> [Exercise data]
"""

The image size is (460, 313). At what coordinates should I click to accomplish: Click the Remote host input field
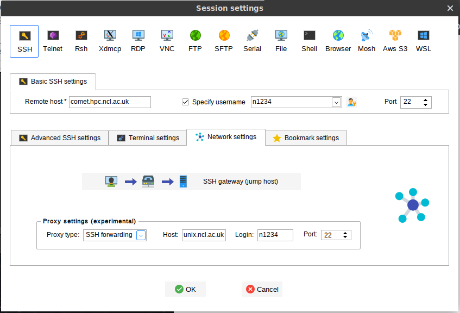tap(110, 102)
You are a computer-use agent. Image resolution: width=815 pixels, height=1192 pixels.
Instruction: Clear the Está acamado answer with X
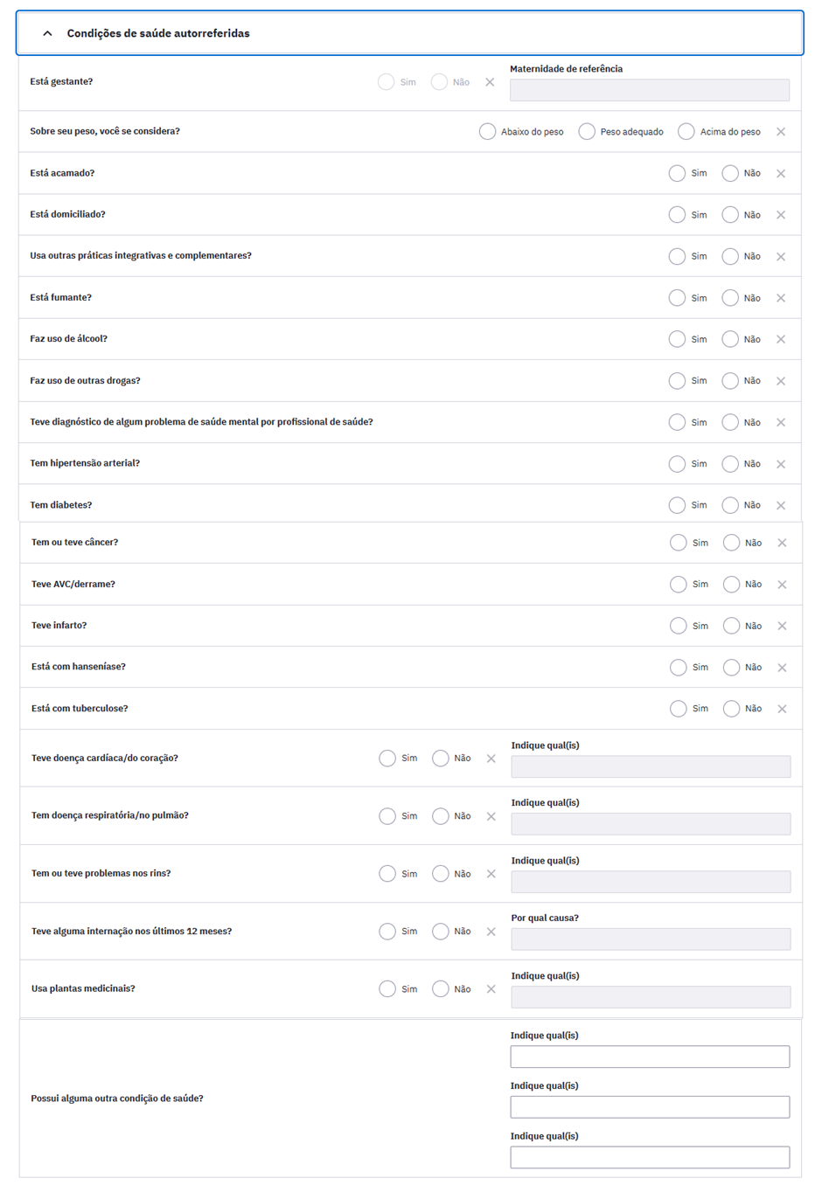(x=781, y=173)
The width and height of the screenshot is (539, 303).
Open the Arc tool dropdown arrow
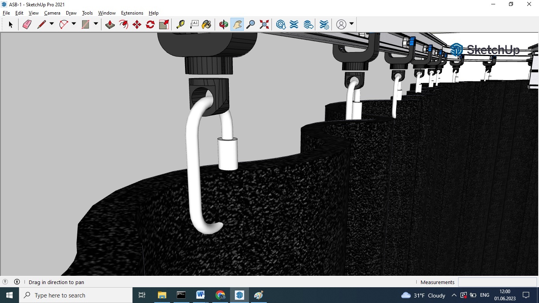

"""

> [Exercise requirements] Only a number is wanted: how many lines of the data above contain "width"?

> [Written answer] 2